Journal Date: May 5, 2020
I woke up early this morning to take my little puppy Beso outside before the sun rose.
Coming back inside, I gave him a snack and lay down to rest more on the living room couch while he played with his toys.
Soon, I found myself in the middle of a terrible dream.
In this dream, I was being rejected, shamed and abandoned by everyone in my life. I felt wildly out of control, unable to control my body or my reactions to anything around me. I was sure that I had been drugged, I had a vague memory of taking a pill I had been offered earlier in the dream by my mother.
I tried to tell the others in my dream it wasn’t my fault, I couldn’t control my self, it was this drug I had taken that was making me act intoxicated, that the way they saw me wasn’t reflective of who I really was, but no one believed me, and left me alone with my shame anyway.
Soon I came to realize I was on a train, which continually traveled between two stations, an old station and a more modern one in a new town. Sometimes I would get off the train and explore the land surrounding each station, but inevitably I would find myself back on the train as it continued its ceaseless journey from one point to the other.
On one trip back to the old town station, I saw a hospital emergency room.

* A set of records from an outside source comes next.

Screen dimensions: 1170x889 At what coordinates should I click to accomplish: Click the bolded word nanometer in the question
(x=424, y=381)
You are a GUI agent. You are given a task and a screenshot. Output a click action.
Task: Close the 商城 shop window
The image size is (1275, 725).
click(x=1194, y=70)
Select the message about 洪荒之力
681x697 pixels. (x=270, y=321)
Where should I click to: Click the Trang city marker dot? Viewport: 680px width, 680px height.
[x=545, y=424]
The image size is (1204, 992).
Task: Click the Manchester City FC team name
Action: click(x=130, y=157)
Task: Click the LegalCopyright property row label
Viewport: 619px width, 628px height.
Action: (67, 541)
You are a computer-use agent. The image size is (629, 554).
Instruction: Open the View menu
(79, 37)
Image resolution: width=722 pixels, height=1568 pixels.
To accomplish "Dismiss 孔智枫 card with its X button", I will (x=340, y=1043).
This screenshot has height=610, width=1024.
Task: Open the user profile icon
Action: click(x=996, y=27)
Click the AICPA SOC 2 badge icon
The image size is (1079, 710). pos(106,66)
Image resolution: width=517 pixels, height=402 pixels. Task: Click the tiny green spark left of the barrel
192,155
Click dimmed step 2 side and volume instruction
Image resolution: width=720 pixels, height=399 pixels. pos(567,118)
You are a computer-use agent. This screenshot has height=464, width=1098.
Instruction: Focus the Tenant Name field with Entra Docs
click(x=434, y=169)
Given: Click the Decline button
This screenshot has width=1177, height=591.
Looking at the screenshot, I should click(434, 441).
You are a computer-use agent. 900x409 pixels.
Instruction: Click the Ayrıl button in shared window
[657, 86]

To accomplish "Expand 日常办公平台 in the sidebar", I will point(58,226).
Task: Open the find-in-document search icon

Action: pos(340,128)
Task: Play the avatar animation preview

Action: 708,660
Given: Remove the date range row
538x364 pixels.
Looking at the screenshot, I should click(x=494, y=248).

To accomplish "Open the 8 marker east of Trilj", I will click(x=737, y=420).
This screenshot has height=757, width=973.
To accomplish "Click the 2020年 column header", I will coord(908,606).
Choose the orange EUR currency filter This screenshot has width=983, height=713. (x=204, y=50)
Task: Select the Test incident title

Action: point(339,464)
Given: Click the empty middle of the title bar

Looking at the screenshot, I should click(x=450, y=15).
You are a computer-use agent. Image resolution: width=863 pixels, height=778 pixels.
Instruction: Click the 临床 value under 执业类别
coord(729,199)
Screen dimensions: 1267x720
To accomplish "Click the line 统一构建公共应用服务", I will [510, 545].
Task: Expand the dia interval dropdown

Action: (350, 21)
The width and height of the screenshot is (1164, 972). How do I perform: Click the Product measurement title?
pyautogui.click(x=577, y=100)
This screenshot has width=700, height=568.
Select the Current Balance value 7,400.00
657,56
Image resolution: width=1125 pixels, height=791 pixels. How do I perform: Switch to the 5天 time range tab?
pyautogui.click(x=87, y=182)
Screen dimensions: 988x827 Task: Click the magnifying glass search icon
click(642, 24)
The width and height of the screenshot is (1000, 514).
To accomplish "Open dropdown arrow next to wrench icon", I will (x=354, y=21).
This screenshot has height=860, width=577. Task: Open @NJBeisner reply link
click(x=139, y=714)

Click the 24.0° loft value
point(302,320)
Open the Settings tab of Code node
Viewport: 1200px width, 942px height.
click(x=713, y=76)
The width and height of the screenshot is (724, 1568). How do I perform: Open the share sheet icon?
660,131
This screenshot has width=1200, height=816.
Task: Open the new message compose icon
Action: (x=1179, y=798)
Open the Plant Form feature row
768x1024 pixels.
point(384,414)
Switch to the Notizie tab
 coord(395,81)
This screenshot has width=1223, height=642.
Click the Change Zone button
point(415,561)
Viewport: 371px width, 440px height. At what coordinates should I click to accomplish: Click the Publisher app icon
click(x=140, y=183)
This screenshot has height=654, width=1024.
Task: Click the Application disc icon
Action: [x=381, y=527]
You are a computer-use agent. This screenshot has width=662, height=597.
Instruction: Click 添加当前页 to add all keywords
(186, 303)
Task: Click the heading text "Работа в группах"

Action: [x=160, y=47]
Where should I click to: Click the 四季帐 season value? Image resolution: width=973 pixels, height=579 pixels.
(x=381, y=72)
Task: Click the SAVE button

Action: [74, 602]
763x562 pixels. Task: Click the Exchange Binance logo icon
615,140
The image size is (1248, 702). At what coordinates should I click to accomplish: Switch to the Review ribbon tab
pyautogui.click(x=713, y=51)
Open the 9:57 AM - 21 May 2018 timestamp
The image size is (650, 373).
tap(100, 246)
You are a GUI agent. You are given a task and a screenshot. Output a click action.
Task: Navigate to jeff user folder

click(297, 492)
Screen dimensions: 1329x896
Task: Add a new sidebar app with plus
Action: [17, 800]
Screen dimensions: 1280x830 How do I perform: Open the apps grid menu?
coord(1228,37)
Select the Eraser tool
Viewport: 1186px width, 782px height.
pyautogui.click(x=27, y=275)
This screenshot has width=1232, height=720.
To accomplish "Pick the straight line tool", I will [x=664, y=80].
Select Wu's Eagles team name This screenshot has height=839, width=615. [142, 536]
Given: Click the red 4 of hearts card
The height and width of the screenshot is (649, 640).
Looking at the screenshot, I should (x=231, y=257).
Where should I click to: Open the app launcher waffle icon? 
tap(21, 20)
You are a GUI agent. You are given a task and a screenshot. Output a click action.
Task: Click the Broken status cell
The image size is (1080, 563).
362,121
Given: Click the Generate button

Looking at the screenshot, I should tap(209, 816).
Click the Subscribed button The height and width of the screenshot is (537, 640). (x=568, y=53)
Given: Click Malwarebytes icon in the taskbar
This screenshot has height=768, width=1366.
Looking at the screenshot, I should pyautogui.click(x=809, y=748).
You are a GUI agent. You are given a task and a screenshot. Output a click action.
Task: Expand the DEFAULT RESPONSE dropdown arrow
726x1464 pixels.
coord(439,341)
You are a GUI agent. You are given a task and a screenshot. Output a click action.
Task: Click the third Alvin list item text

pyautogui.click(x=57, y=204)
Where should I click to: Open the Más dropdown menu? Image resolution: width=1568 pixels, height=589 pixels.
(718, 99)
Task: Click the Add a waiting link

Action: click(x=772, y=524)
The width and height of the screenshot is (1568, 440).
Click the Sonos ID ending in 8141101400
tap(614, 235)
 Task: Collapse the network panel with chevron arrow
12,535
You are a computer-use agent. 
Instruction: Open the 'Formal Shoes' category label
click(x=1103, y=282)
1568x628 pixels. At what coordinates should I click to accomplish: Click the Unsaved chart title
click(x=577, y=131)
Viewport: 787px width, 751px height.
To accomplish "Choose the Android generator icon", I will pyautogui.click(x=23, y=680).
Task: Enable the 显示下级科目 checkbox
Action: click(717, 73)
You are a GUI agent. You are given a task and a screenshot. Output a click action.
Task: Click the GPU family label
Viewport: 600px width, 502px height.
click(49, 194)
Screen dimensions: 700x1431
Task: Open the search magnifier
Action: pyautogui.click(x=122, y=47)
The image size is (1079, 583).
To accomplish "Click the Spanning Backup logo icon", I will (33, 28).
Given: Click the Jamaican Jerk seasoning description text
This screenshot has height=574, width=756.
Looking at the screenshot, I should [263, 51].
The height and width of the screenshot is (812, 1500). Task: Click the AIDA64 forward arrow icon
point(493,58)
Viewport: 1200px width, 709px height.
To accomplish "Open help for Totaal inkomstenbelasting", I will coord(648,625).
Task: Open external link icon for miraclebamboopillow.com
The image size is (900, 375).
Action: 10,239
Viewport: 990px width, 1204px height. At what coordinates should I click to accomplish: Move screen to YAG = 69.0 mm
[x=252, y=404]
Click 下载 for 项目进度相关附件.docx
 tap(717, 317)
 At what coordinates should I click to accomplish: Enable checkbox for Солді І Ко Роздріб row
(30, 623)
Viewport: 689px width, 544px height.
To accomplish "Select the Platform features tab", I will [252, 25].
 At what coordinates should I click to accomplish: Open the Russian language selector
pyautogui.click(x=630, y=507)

I wanted to rush off the train and see if they could give me a drug test or something to prove the cause of my condition. But I could never stay off the train long enough, I always came back sooner than I would have wished to commence a new cycle of pain and confusion.
Once back on the train, I re-experienced each abandonment anew. Most times, it was one of my parents which were leaving me after delivering their cold, unequivocal judgements on how I was not worth the trouble to be around. But there were times when even my puppy Beso was taken away from me. It may not seem like much, but each time it happened, I felt my heart implode like a massive black hole in my chest, and I heard myself scream out loud.
This lasted until I was woken up on the couch by my mom. “Are you okay?” she asked. She had heard me scream again and again in my sleep, and was afraid something was wrong.
I finally got up and she brought me water and some aspirin to help with the headache I had woken up with.
“Look at Beso,” she said, pointing to my dog laying under the couch beneath me. “Even though you were making so much noise he never left you. He’s so loyal.”
I avoided thinking about the dream until later in the afternoon. I had fallen asleep again for a nap, and on waking up, the meaning of the earlier dream came to me all at once.
The drug I had been given was my trauma, my childhood experience and conditioning which told me I was and would never be good enough.
Being high (or in this case, low) on this drug had me acting in ways I felt I couldn’t control. I was reactive, reckless, hurting myself and others, watching this bitter pill create the wreckage of my life I knew, feared, and experienced over and over again.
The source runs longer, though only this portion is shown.